Parmi les nombreux photographes qui ont pu approcher Picasso et donner leur vision du peintre et de son œuvre, Brassaï occupe une place singulière. L'exposition du musée Picasso, Brassaï/Picasso. Conversations avec la lumière, a fait apparaître le parcours croisé des deux artistes en montrant les travaux de l'un et de l'autre, nés de leur rencontre ou du hasard. En 1932, l'éditeur d'art Tériade (Efstratios Eleftheriades) propose à Brassaï de photographier l'atelier de Picasso, rue La Boétie, à Paris, et ses sculptures de plâtre conservées au château de Boisgeloup, en Normandie. Plusieurs de ces photographies paraîtront en 1933 dans le premier numéro de la revue Minotaure. Brassaï oublie une plaque vierge dans l'atelier de la rue La Boétie. Intéressé par ce matériau, Picasso grave à la pointe sèche l'émulsion tendre couchée sur plaque de verre, il exécute un portrait de son modèle Marie-Thérèse Walter. Ce qui, pour le peintre, ne représentait qu'un essai allait avoir une suite féconde pour les deux artistes.

Picasso continuera de graver des « négatifs » sur des plaques de verre peintes, destinées au tirage d'épreuves photographiques. Brassaï, chez qui l'incident suscite le retour au dessin, qu'il a étudié dans ses années de jeunesse, commence alors sa série des Transmutations, par lesquelles il grave non pas des plaques vierges mais des négatifs originaux, transformant par son intervention manuelle la représentation mécanique en une nouvelle forme d'expression. Quatre salles restituaient les points forts des Conversations avec la lumière. Autour des sculptures de Picasso, la salle 1 exposait les photographies de Brassaï réalisées en 1932 pour la revue Minotaure, ou celles faites à la demande de Picasso en 1943, dans l'atelier de la rue des Grands-Augustins où le peintre s'était installé en 1937. Les clichés-verre de Picasso, les épreuves qui pouvaient marquer jusqu'à sept états d'intervention et quelques gravures sur film photographique occupaient la salle 2. La suivante était réservée aux Transmutations de Brassaï, plaques de verre, contact, épreuves gélatino-argentiques également en plusieurs états de travail, tirages et quelques études de dessin au crayon. La dernière salle confrontait les sculptures en papier déchiré de Picasso, pour la plupart photographiées par Brassaï dans l'atelier de Dora Maar qui les avait reçues en cadeaux. Enfin, le long de la rampe d'accès du musée, quarante et une planches contacts étaient accrochées, photographies des sculptures de Picasso prises par Brassaï entre 1946 et 1949.
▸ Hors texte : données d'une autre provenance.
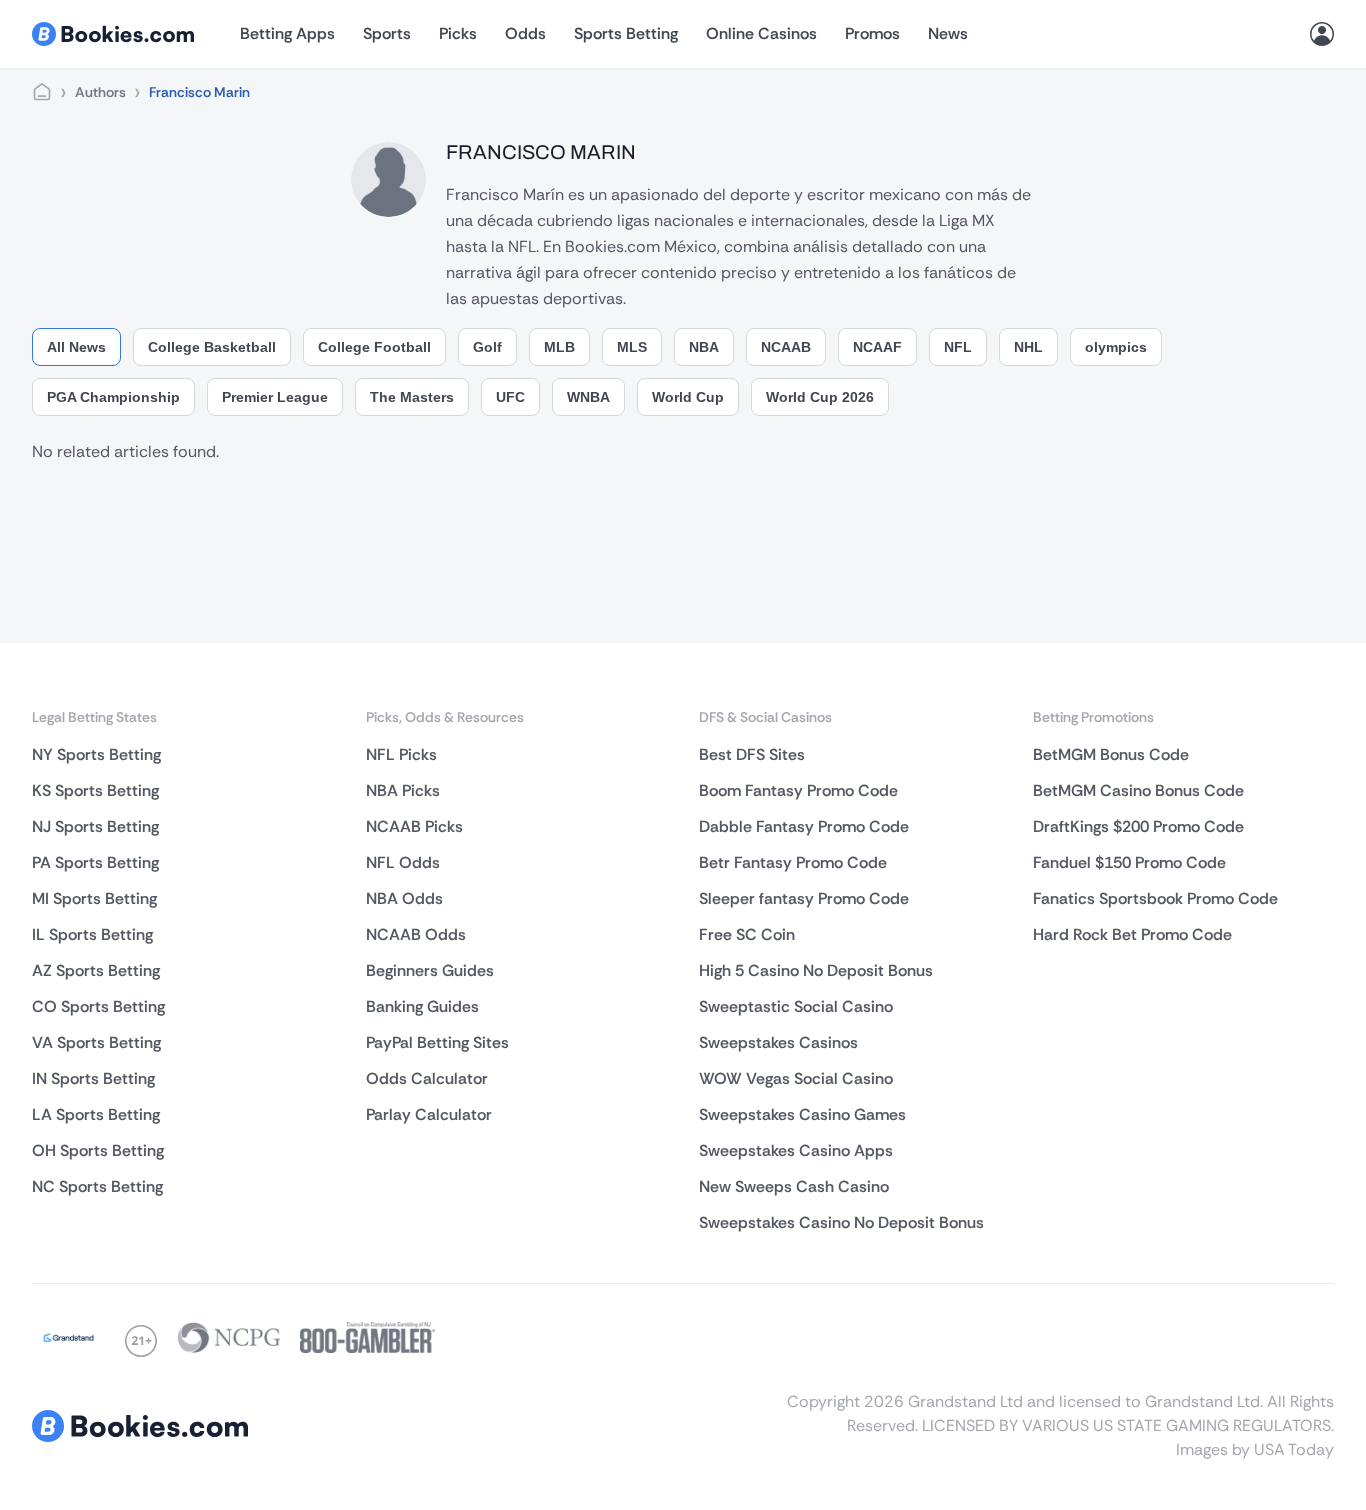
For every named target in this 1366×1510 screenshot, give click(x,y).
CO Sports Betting (98, 1006)
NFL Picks (401, 754)
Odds (525, 33)
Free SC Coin (747, 934)
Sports (387, 33)
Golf (487, 347)
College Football (374, 347)
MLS (632, 347)
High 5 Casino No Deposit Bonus (816, 970)
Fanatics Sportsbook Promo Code (1155, 898)
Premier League (275, 397)
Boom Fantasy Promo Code (798, 790)
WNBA (588, 397)
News (948, 33)
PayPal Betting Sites (437, 1042)
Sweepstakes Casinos (778, 1042)
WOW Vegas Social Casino (796, 1078)
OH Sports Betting (98, 1150)
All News (76, 347)
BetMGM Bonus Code (1111, 754)
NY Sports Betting (96, 754)
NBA (704, 347)
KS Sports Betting (95, 790)
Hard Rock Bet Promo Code (1132, 934)
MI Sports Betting (94, 898)
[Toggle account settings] (1322, 34)
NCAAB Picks (414, 826)
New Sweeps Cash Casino (794, 1186)
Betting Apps (287, 33)
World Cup (688, 397)
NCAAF (877, 347)
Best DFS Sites (752, 754)
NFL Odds (403, 862)
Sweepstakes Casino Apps (796, 1150)
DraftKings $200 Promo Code (1138, 826)
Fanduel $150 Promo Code (1129, 862)
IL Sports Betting (92, 934)
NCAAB (786, 347)
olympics (1116, 347)
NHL (1028, 347)
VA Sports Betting (96, 1042)
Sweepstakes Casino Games (802, 1114)
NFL (958, 347)
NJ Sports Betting (95, 826)
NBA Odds (404, 898)
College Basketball (212, 347)
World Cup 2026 (820, 397)
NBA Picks (403, 790)
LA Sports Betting (96, 1114)
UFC (510, 397)
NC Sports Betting (97, 1186)
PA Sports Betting (95, 862)
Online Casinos (761, 33)
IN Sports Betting (93, 1078)
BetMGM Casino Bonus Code (1138, 790)
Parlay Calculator (429, 1114)
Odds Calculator (427, 1078)
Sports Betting (626, 33)
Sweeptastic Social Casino (796, 1006)
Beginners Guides (430, 970)
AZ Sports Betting (96, 970)
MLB (559, 347)
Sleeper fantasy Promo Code (804, 898)
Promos (872, 33)
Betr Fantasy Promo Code (793, 862)
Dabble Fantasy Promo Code (804, 826)
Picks (458, 33)
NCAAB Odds (416, 934)
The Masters (412, 397)
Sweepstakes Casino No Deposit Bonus (841, 1222)
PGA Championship (113, 397)
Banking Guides (422, 1006)
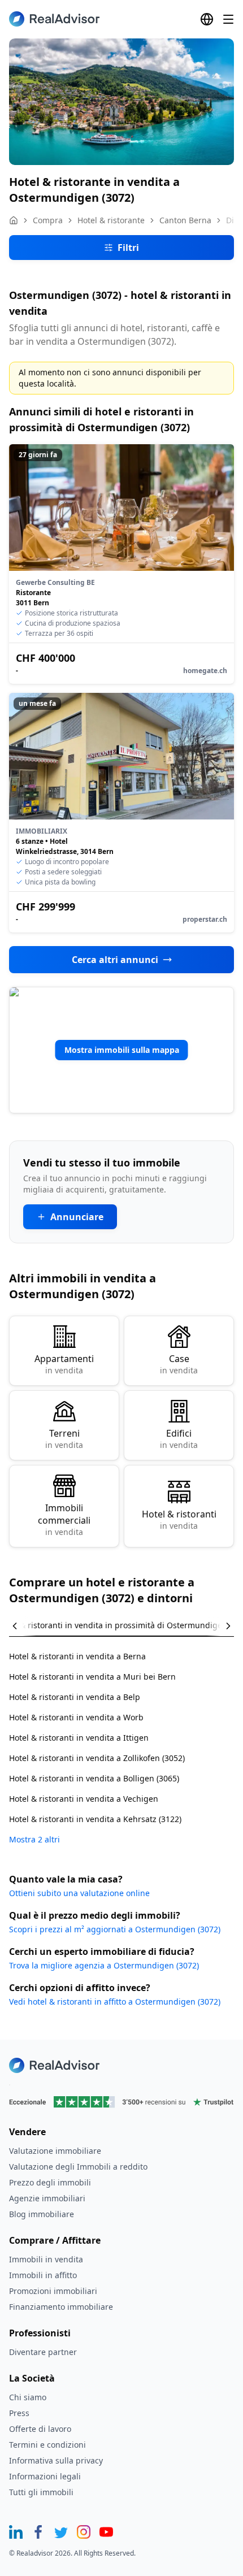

Le Centre Georges-Pompidou devait réaliser à son tour une évocation exhaustive du parcours de Brassaï, photographe, mais aussi dessinateur, sculpteur, écrivain et cinéaste. Le circuit proposé aux visiteurs s'ouvrait sur une salle consacrée aux Graffiti, photographiés par Brassaï peu après son arrivée à Paris en janvier 1924. En 1933, Brassaï fit une première publication de ces signes « éphémères et sauvages » dans la revue Minotaure. L'exposition du Centre Georges-Pompidou reprenait le classement en neuf chapitres voulu par Brassaï en 1956 au Museum of Modern Art de New York, notamment « La Naissance de l'homme », « L'Amour », « La Mort ».

Une salle de l'exposition regroupait une partie des dessins et des sculptures, réalisés par Brassaï depuis sa rencontre avec Picasso en 1932. Un espace entier était consacré à la collaboration de Brassaï à la revue Minotaure. Malgré la volonté d'André Breton de compter dans les rangs des surréalistes le photographe que la publication de Paris de nuit avait fait connaître en 1933, Brassaï a toujours tenu à marquer une distance par rapport au groupe, même s'il acceptait d'assister à ses réunions. Après la commande de 1932 sur Picasso, Minotaure acceptera toujours de publier des photographies de Brassaï, telles qu'il les proposait en toute indépendance créatrice.

Au centre de l'exposition, une salle présentait les photographies sélectionnées en 1951 par Edward Steichen pour l'exposition Five French Photographs, montée au Museum of Modern Art de New York, où les tirages de Brassaï [...]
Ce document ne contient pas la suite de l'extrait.